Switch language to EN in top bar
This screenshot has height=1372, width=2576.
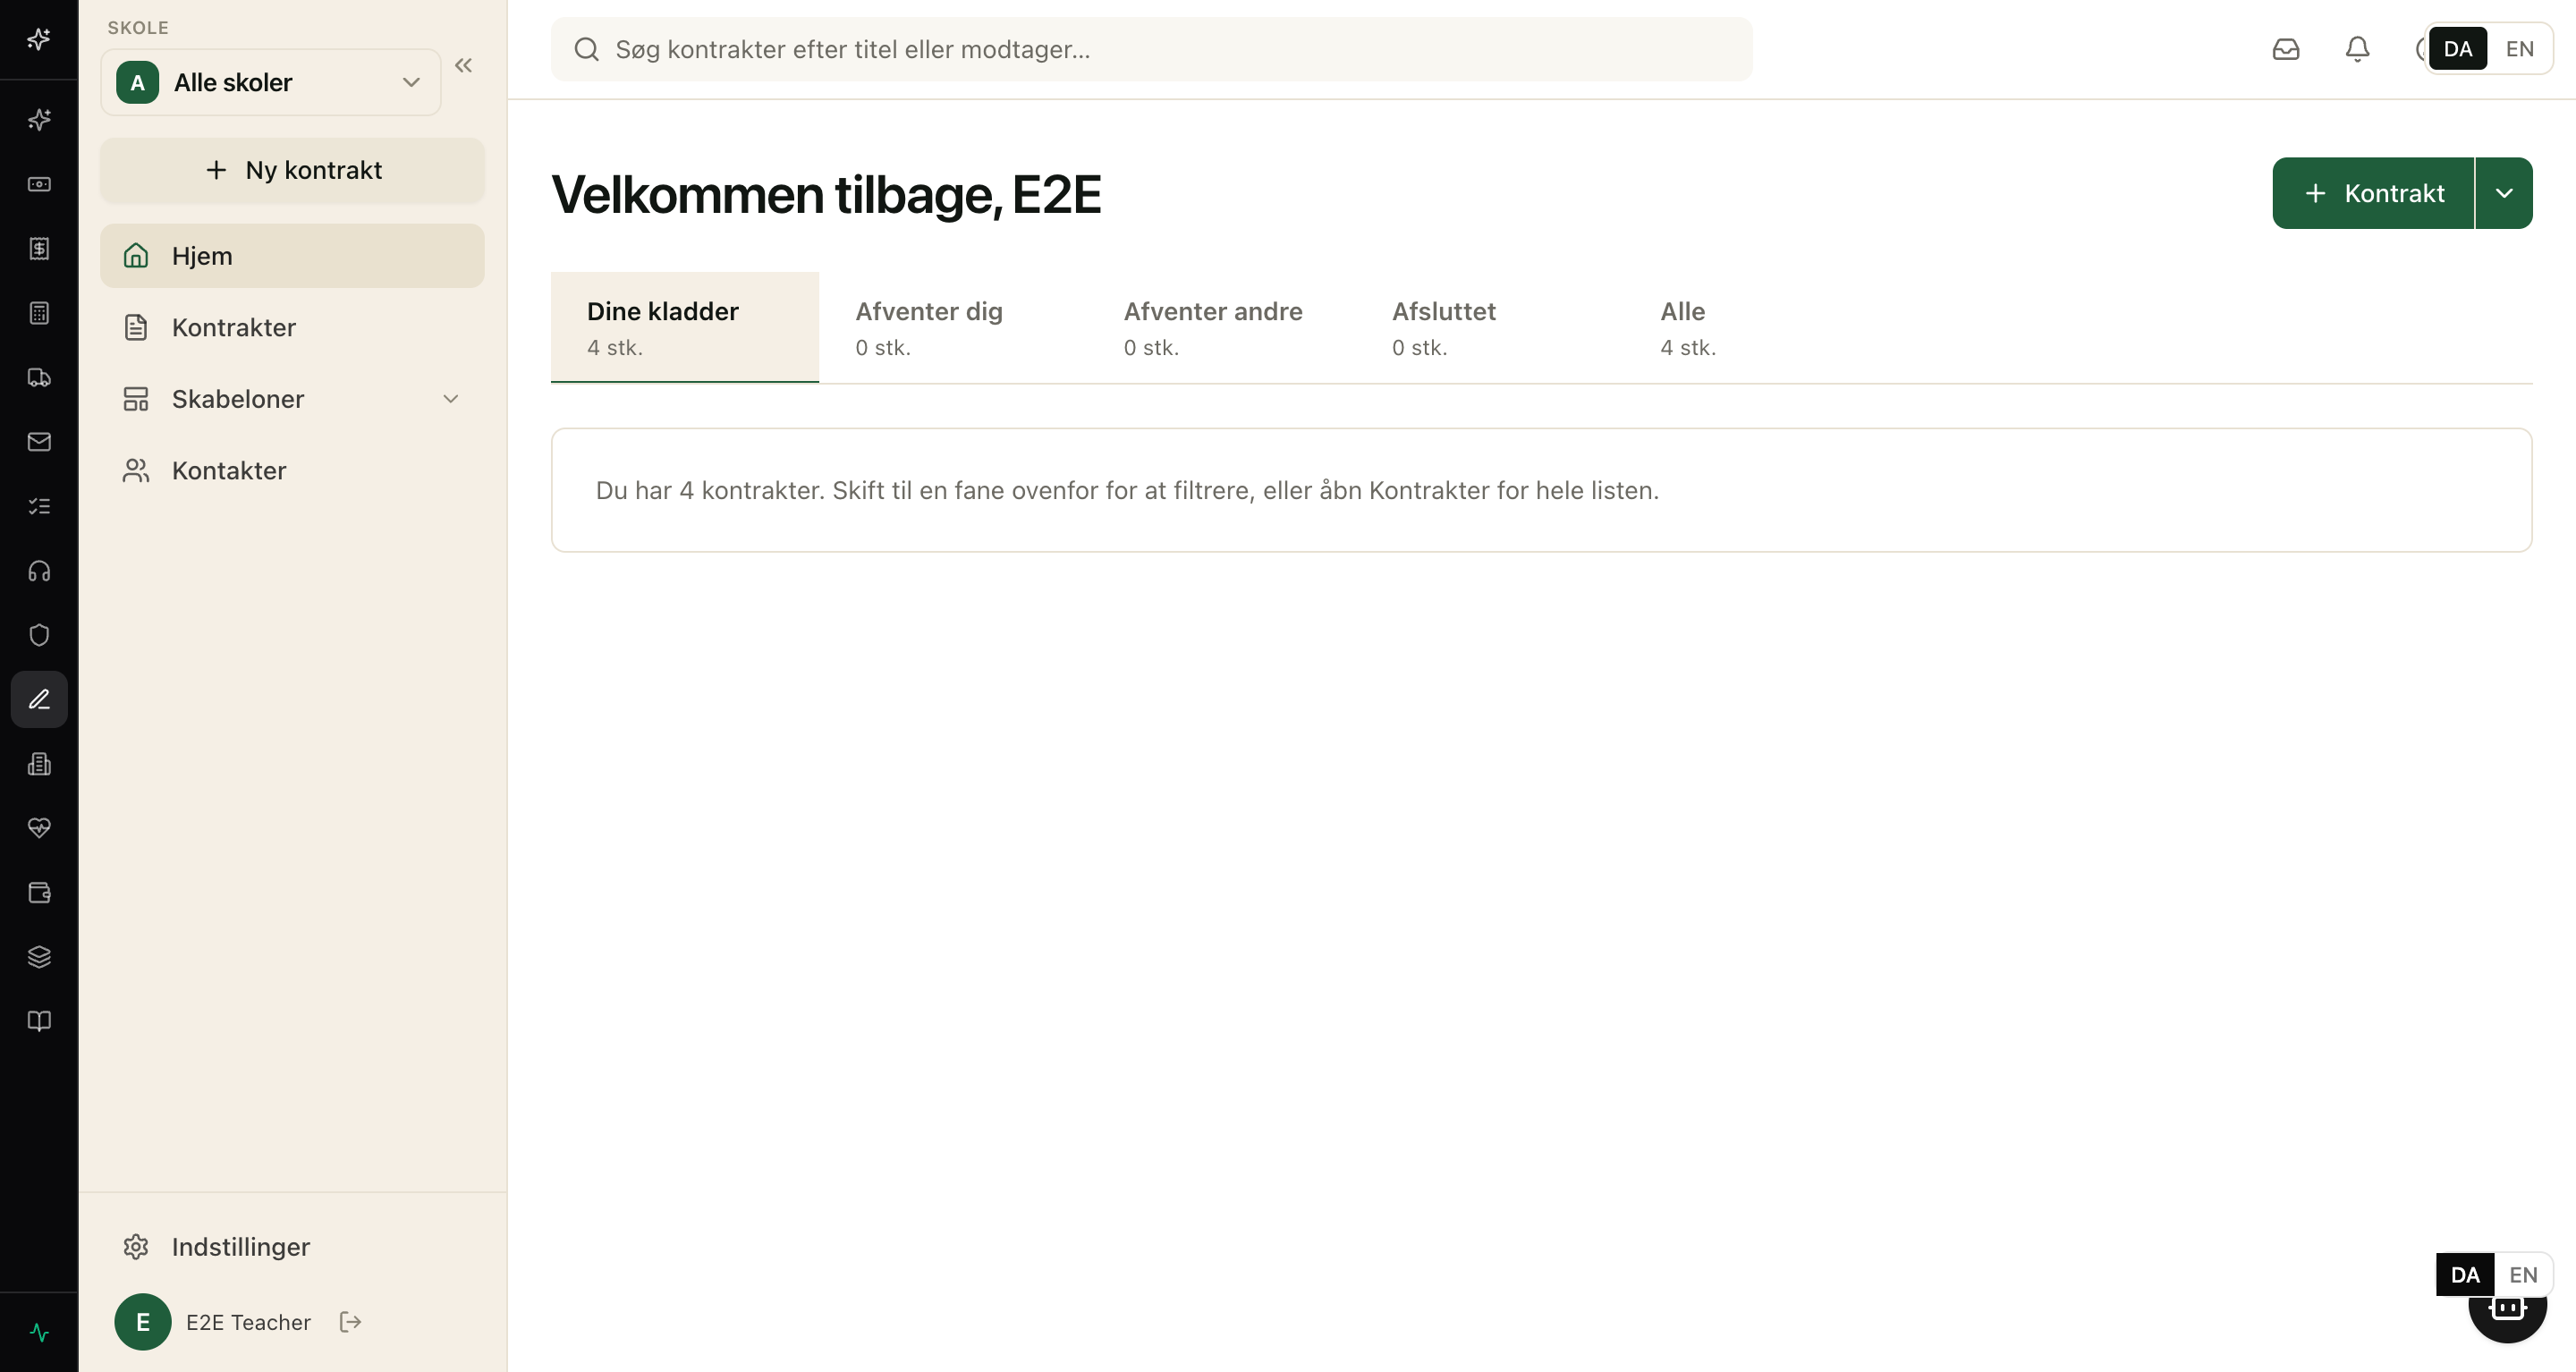(2519, 49)
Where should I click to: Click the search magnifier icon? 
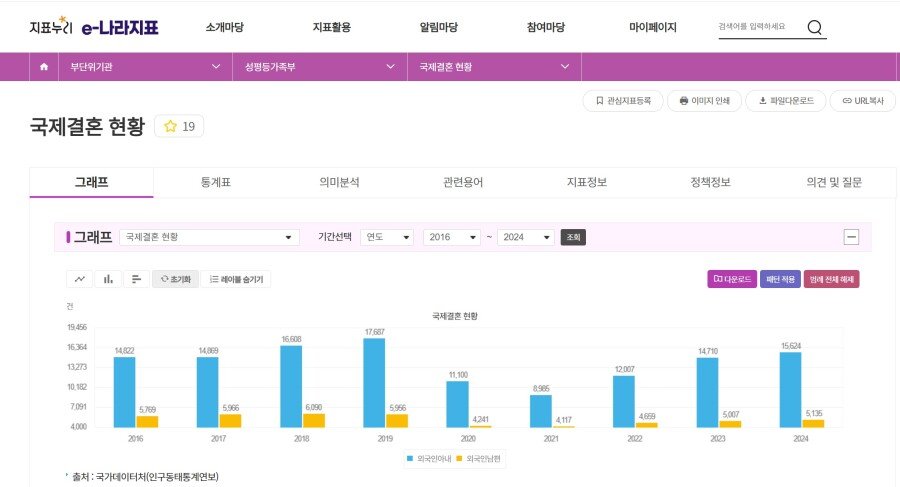click(814, 28)
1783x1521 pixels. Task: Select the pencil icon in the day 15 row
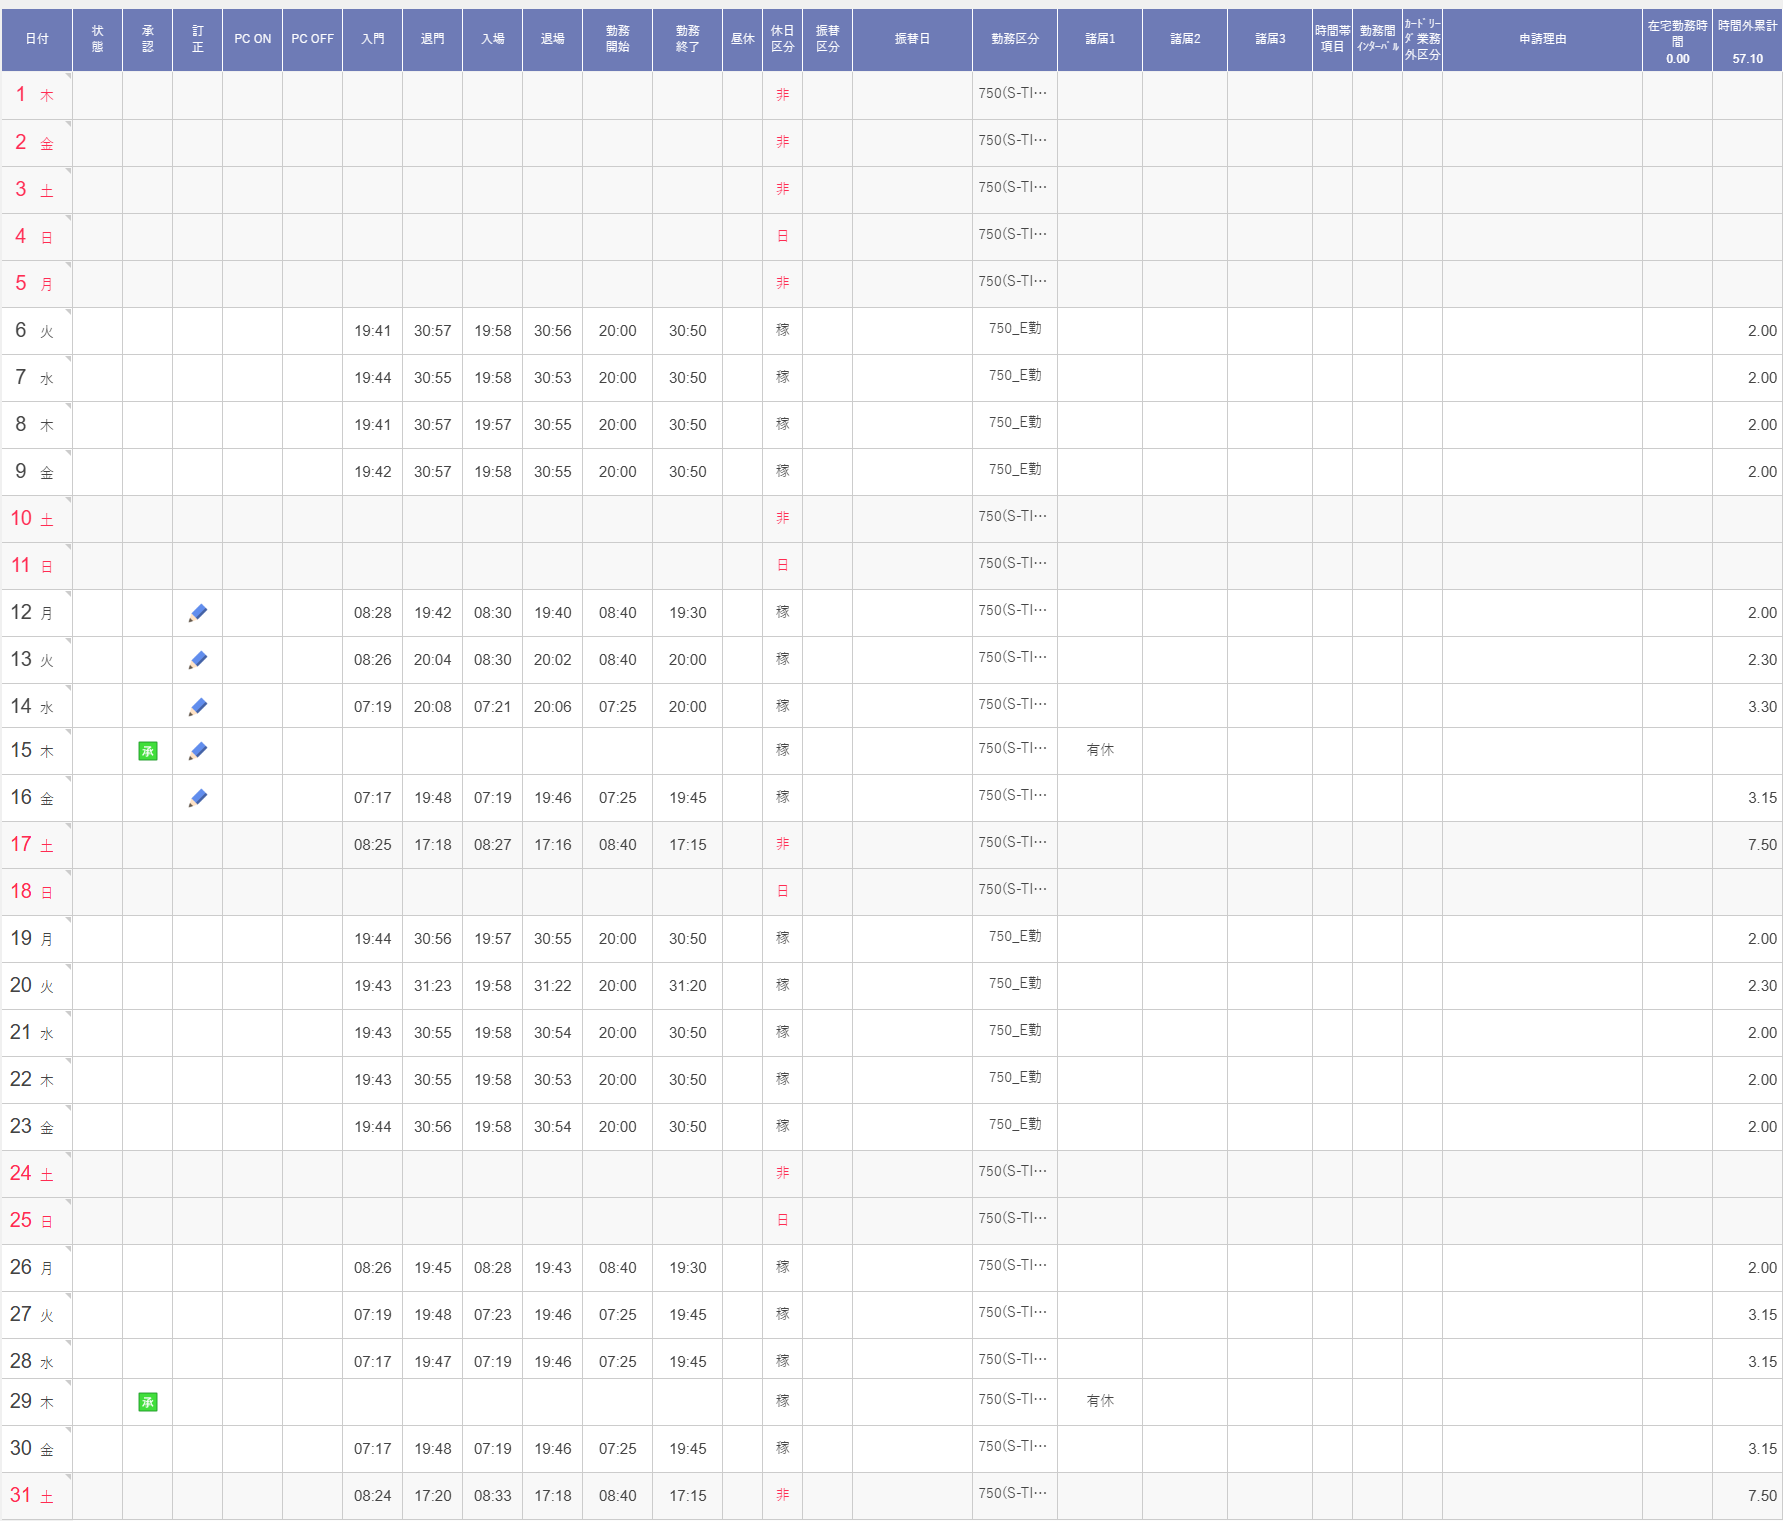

--- --- ---

» Exercise aim:
Leaving out only the pictures, return the material above unchanged.

» Problem solution:
Switch language to EN in top bar
This screenshot has height=1372, width=2576.
(2519, 49)
Where should I click to: Click the search magnifier icon? 
click(814, 28)
1783x1521 pixels. Task: Select the pencil icon in the day 15 row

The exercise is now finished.